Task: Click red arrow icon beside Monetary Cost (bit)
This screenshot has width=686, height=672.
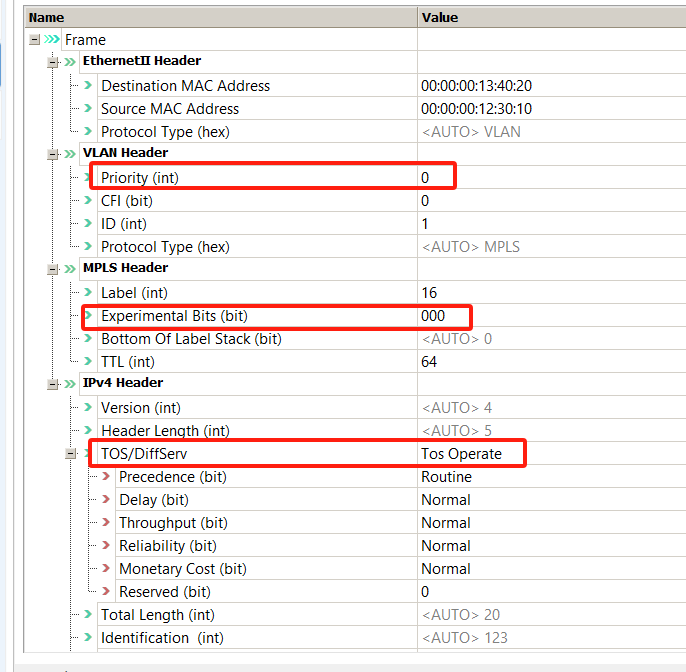Action: [x=106, y=569]
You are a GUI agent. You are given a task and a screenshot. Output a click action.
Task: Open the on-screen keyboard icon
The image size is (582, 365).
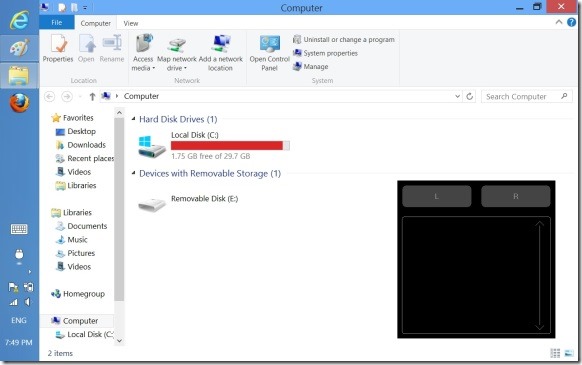tap(19, 229)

------------------------

* Work instructions
Search the entries above for the string "icon". Copy each line in which it appears.

* Answer section
Task: Click red arrow icon beside Monetary Cost (bit)
Task: Open the on-screen keyboard icon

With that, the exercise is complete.